The amount of metal ion adsorbed per unit mass of the adsorbent (mg g-1) was calculated as q= VΔC/W,
where ΔC is the change in solute concentration (mg L-1), V is the solution volume (L) and W is the weight of
the adsorbent (g). Experiments on adsorption kinetics were performed in a stirred constant volume vessel. The
liquid volume was 100 cm3 with 10g of adsorbent sample. The initial concentration of metal ion was 80 mg L-1 at
25±0.5oC. The aqueous phase concentration was examined at equal time intervals till equilibration.
Results: The electrostatic interaction of Cr(VI) with the positively charged nitrogen atom of the functional
groups and chelation of Cr(III) with the electron donor groups were the possible mechanistic pathways
through which adsorption occurred on both the ion-exchange resins. Though electrostatic interaction was the
predominant interaction in both the resins for the adsorption of anionic Cr(VI) species, but it was observed
that the mechanism of Cr(VI) adsorption was not only “anionic adsorption” but also the complexation of the
reduced Cr(III) with the ammonium group of the resins. Thus, “adsorption- coupled reduction” was the main
mechanism for the uptake of chromium ions.

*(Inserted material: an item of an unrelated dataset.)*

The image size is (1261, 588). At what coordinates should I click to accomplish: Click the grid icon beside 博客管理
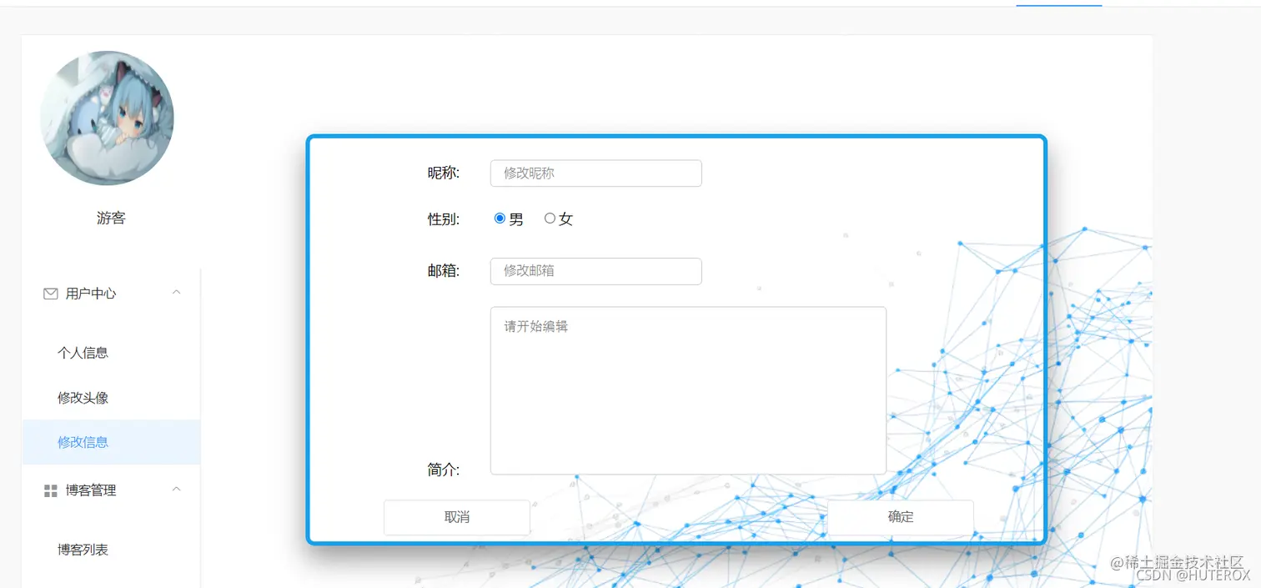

Conclusion: The present work demonstrated that both resins could effectively adsorb Cr(VI) ions from an
aqueous solution. More adsorption had taken place onto DOWEX compared to AMB. The adsorption characteristics
of both the resins were studied under various equilibrium and thermodynamic conditions, which proposed
the spontaneous nature of the process. The adsorption capacities of both resins were influenced by the
pH of the medium and exhibited high adsorption performances at pH 3. The mechanism of adsorption onto
the two resins studied here was anionic adsorption of Cr (VI) and chelation of Cr (III) ion. The Cr(III) ions
might have formed because of the reduction of Cr(VI) by the electron donor atoms present in the resins and
interacted with the adsorbent surface. FTIR spectra also supported the interaction of chromium ions with
functional groups present in the resin structures. Thus chromium uptake by DOWEX and AMB resins was
mainly governed by “adsorption- coupled reduction”. Desorption studies revealed that regeneration of both
the ion-exchange resins is possible at basic pH and can be reused. However, the application of these two ionexchange
resins using real effluent is under consideration.